I attended an excellent meeting yesterday with the Chairman of Synety. As regulars here will know, this is my favourite bull market growth stock. Even the most disciplined of value investors should allow themselves a little excitement, and in my view this one could be a big winner if growth rates continue at the current very rapid rate (from a low base).

My comments here were highly critical of the company’s recent Placing amp; Open Offer, because the discount was too large (and unnecessary) at 250p, a 20% discount, and existing shareholders were only allocated £0.5m of stock, in a 1 for 32 open offer. As an enthusiastic existing holder, I felt let down by this, as it diluted me at a highly attractive price for other people who got in on the Placing (unfortunately news of it didn’t trickle down to me, despite me keeping my ear to the ground).

I didn’t want to sour an otherwise very positive meeting, so waited until the end, and then asked if it was alright for me to raise some questions about the structure of the fundraising deal. I found the Chairman refreshingly open, and he tacitly accepted that the structure of the deal had upset a lot of people. Their problem was that when they started doing the fundraising, the share price was only a little over 250p, so it was a sensible price at the start of the process, but paradoxically the subsequent rise in share price was rather unhelpful.

I grilled the Chairman on why they had done such a tiny Open Offer (only 10% of the £5m total fundraising), and interestingly he indicated that tacking on the Open Offer onto a Placing incurred only very marginal additional fees. So the people who have been saying that companies save money by doing just Placings, are clearly wrong on that front. The main problem with the Open Offer is that the company had no idea what the take-up would be, hence if they had made the Open Offer larger, then there would have been a greater risk of the fundraising failing.

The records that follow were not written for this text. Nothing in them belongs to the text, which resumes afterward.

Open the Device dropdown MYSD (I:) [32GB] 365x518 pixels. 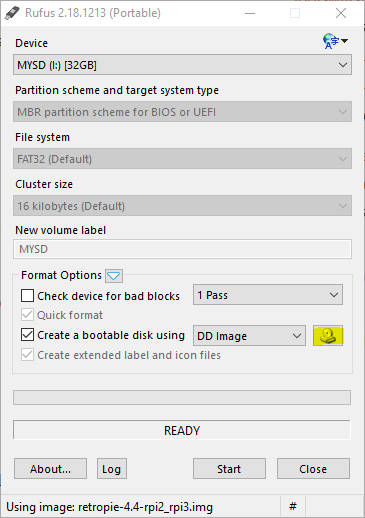(x=182, y=65)
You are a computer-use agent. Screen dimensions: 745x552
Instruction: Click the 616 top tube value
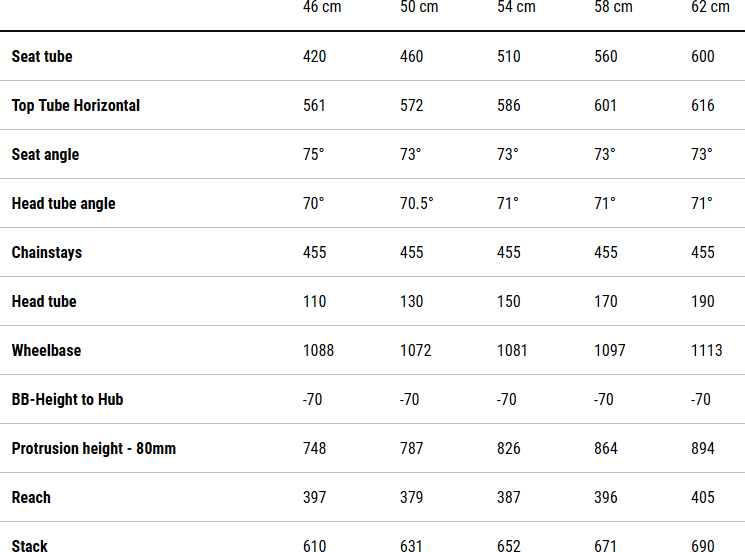[x=703, y=105]
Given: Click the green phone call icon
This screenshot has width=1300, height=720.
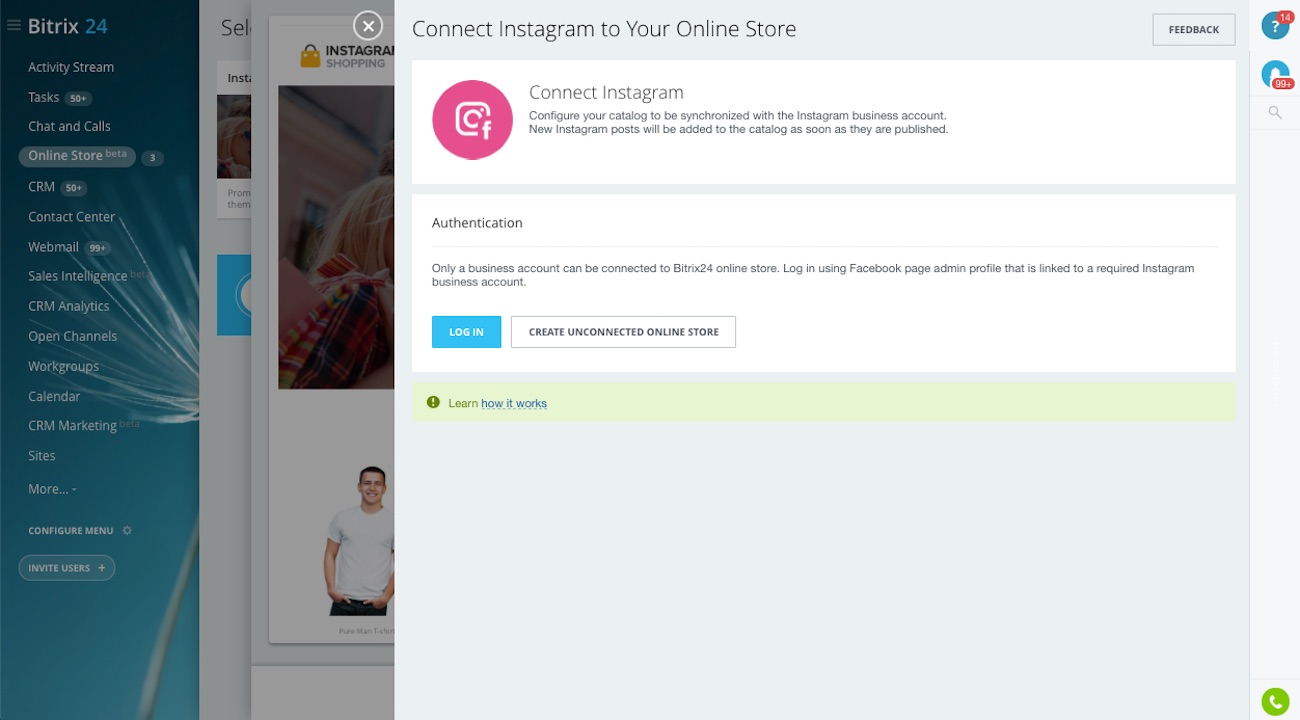Looking at the screenshot, I should coord(1275,702).
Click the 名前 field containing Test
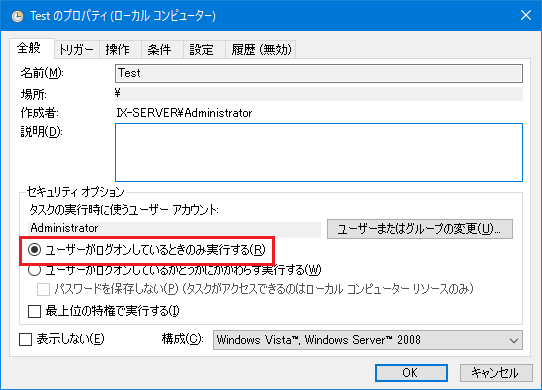542x390 pixels. (319, 73)
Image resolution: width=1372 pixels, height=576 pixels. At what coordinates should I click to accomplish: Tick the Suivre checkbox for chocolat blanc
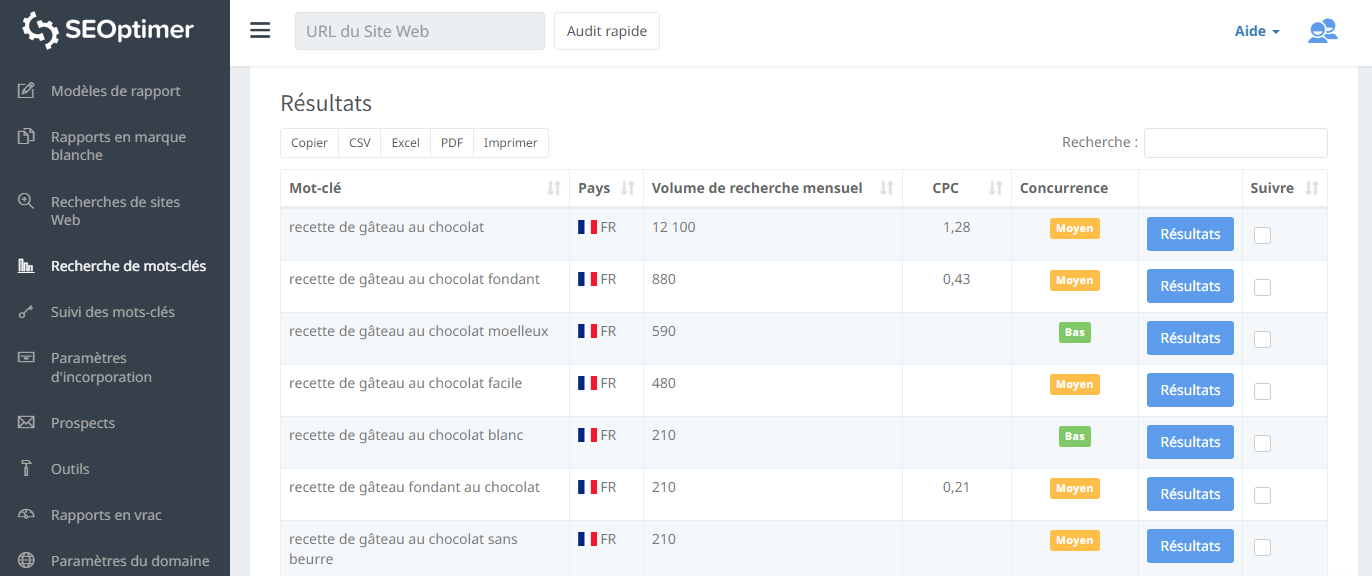pos(1262,443)
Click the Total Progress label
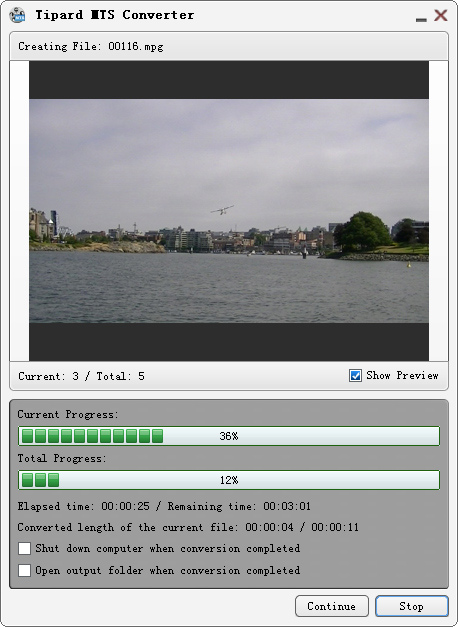Screen dimensions: 458x627 coord(62,458)
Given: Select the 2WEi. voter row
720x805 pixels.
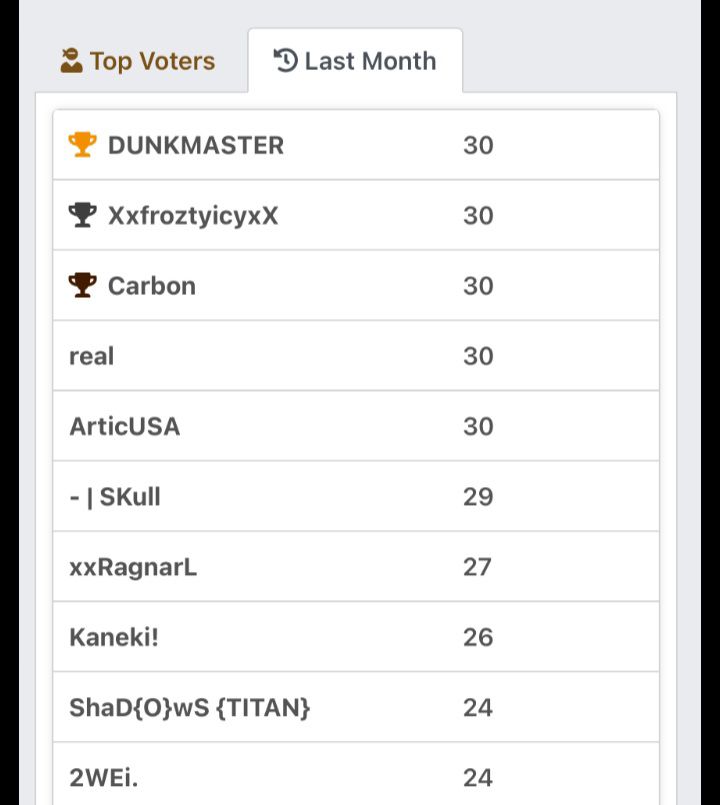Looking at the screenshot, I should tap(104, 777).
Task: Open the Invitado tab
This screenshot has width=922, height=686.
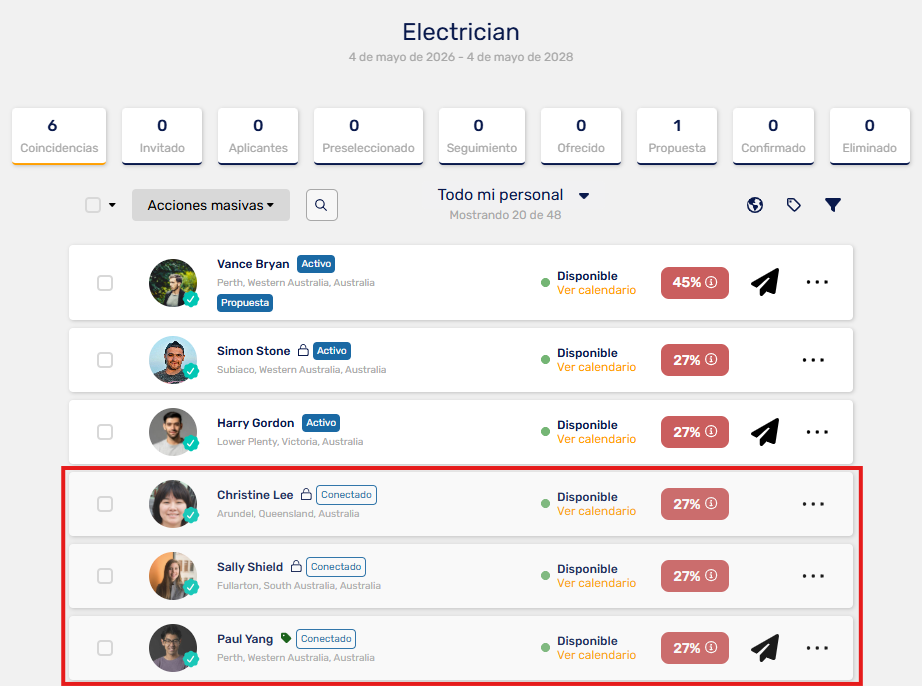Action: (x=162, y=136)
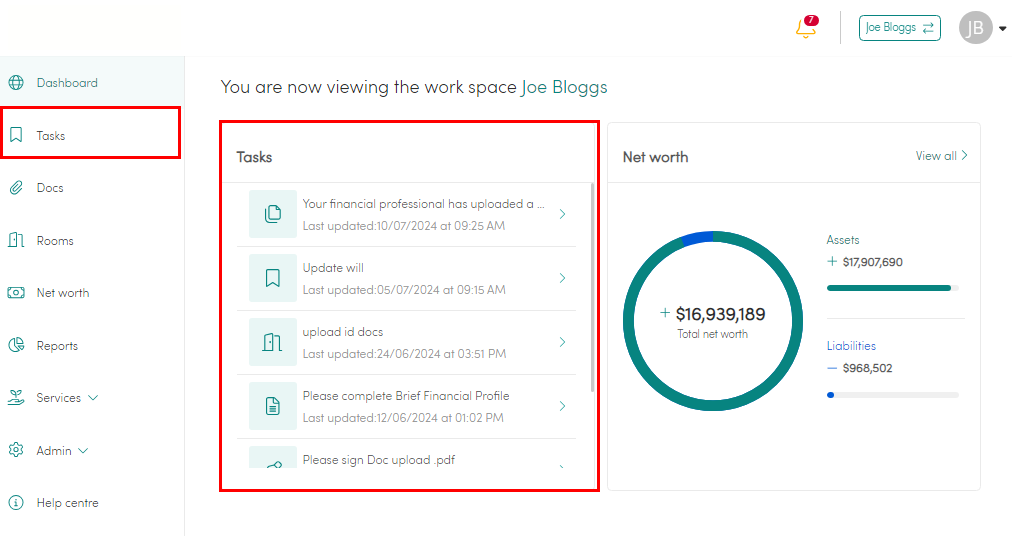This screenshot has width=1012, height=536.
Task: Expand the Services submenu chevron
Action: click(93, 398)
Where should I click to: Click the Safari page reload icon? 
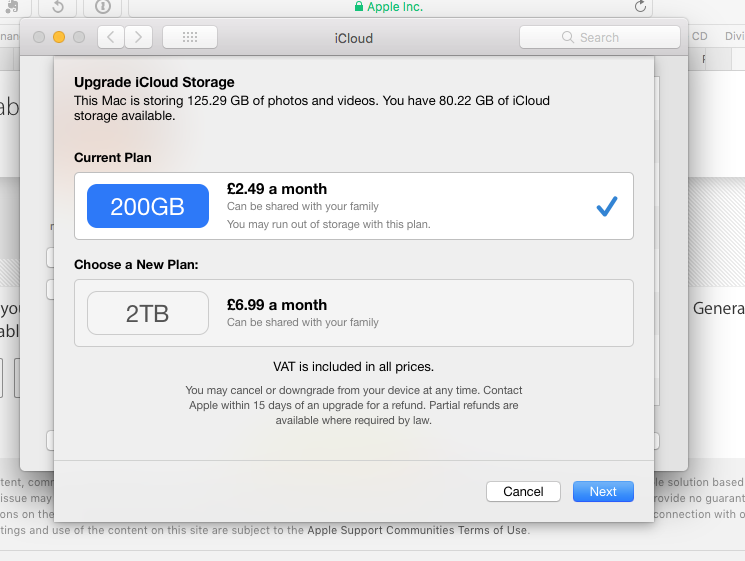(640, 7)
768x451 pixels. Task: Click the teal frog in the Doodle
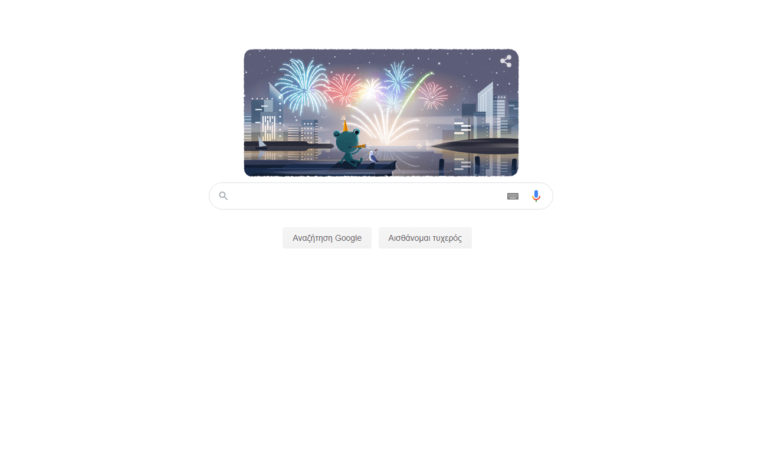348,147
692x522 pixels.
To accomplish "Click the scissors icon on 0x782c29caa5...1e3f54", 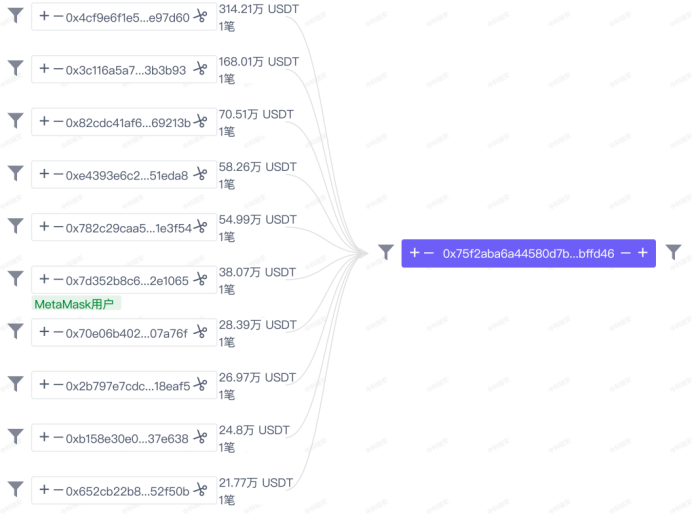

I found that amazing, as it’s blindingly obvious to someone like me who is an active small cap market participant, that existing shareholders will not only mostly take up their entitlement in full, but will over-subscribe for many more shares than are available, given that we’re being offered shares at 250p when the market price is 300p! So I boldly predicted that this offer will be 5-6 times over-subscribed. Let’s see what happens!

It very much strikes me that brokers who set up these deals are completely out of touch with the private investor shareholder base, and there is definitely a need for some kind of intermediary to have a seat at the table to represent private investors when these deals are organised. As it is, Singers have deeply unimpressed me with this deal – bagging a £300k fee for doing precious little, and doing what they did pretty badly, from my perspective. This is an exciting growth company, so they should have raised money at a negligible discount to the market price, and should have split the fundraising 50:50 between Placees and existing shareholders. Any idiot can raise money if you give away a 20% discount on a good company!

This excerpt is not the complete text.